Given exercise:
Rewrite the data from the line containing "[Winkelbestelling] (128, 214)" down to the line containing "Economie (239, 167)", with "Terms of Use" in place of "Terms of Service" and nothing else altered.

#### Material for this task

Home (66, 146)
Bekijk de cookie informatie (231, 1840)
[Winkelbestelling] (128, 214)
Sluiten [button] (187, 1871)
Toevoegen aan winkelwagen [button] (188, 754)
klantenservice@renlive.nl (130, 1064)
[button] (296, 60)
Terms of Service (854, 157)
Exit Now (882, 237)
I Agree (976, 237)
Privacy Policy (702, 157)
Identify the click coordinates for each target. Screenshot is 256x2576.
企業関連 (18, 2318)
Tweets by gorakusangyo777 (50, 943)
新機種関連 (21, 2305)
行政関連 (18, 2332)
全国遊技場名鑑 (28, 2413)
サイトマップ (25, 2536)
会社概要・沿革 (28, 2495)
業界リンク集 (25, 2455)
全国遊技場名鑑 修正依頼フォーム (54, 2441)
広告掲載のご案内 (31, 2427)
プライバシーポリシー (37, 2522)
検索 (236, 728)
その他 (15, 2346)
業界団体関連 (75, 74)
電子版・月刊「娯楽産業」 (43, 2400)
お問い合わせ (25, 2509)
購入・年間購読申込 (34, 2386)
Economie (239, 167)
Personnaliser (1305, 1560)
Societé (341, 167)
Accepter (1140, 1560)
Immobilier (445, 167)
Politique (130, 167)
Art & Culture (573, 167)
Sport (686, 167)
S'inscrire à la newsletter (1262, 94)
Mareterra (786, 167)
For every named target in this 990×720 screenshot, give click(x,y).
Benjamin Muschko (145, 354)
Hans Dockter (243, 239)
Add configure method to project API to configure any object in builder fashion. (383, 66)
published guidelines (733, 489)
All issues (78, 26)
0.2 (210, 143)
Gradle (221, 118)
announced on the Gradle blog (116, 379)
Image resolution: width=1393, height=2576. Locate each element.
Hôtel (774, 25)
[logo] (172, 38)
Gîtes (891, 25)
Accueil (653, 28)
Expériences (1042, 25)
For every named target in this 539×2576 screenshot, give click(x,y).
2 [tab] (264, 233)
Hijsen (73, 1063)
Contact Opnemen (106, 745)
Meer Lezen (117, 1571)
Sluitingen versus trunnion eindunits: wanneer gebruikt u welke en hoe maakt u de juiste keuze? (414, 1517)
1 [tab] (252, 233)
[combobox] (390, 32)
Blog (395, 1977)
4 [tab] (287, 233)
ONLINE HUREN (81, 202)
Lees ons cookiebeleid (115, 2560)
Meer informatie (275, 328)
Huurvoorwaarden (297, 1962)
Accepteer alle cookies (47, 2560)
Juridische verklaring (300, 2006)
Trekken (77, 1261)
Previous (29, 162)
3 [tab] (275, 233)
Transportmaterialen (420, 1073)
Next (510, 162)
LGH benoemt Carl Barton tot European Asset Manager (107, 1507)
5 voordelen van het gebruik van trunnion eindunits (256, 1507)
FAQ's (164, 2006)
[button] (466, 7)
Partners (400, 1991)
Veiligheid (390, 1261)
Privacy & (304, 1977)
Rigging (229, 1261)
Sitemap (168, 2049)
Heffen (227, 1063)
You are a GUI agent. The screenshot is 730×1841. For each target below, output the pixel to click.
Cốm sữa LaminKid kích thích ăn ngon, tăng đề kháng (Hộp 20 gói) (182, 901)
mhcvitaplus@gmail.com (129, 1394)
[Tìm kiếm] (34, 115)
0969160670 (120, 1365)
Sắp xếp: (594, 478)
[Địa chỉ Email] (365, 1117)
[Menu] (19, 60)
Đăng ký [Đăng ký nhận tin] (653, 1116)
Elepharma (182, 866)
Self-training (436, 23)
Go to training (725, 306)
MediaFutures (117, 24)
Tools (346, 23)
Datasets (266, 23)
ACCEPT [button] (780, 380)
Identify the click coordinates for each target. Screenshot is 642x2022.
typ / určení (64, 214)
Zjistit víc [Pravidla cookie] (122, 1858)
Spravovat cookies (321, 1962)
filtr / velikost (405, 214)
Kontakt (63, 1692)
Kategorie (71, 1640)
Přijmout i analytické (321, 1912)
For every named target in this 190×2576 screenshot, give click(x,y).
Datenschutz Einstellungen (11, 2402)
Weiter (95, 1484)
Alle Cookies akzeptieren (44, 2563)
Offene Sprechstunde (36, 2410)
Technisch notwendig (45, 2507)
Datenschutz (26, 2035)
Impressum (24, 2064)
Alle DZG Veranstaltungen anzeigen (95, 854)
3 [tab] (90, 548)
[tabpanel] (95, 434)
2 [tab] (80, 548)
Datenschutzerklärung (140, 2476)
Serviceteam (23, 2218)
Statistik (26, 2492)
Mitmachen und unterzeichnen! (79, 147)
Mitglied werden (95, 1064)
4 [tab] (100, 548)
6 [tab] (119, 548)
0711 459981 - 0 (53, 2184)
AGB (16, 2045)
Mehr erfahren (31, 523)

########

Full solution:
[Winkelbestelling] (128, 214)
Sluiten [button] (187, 1871)
Toevoegen aan winkelwagen [button] (188, 754)
klantenservice@renlive.nl (130, 1064)
[button] (296, 60)
Terms of Use (854, 157)
Exit Now (882, 237)
I Agree (976, 237)
Privacy Policy (702, 157)
Identify the click coordinates for each target. Screenshot is 256x2576.
企業関連 (18, 2318)
Tweets by gorakusangyo777 (50, 943)
新機種関連 (21, 2305)
行政関連 (18, 2332)
全国遊技場名鑑 (28, 2413)
サイトマップ (25, 2536)
会社概要・沿革 (28, 2495)
業界リンク集 (25, 2455)
全国遊技場名鑑 修正依頼フォーム (54, 2441)
広告掲載のご案内 (31, 2427)
プライバシーポリシー (37, 2522)
検索 (236, 728)
その他 (15, 2346)
業界団体関連 (75, 74)
電子版・月刊「娯楽産業」 (43, 2400)
お問い合わせ (25, 2509)
購入・年間購読申込 (34, 2386)
Economie (239, 167)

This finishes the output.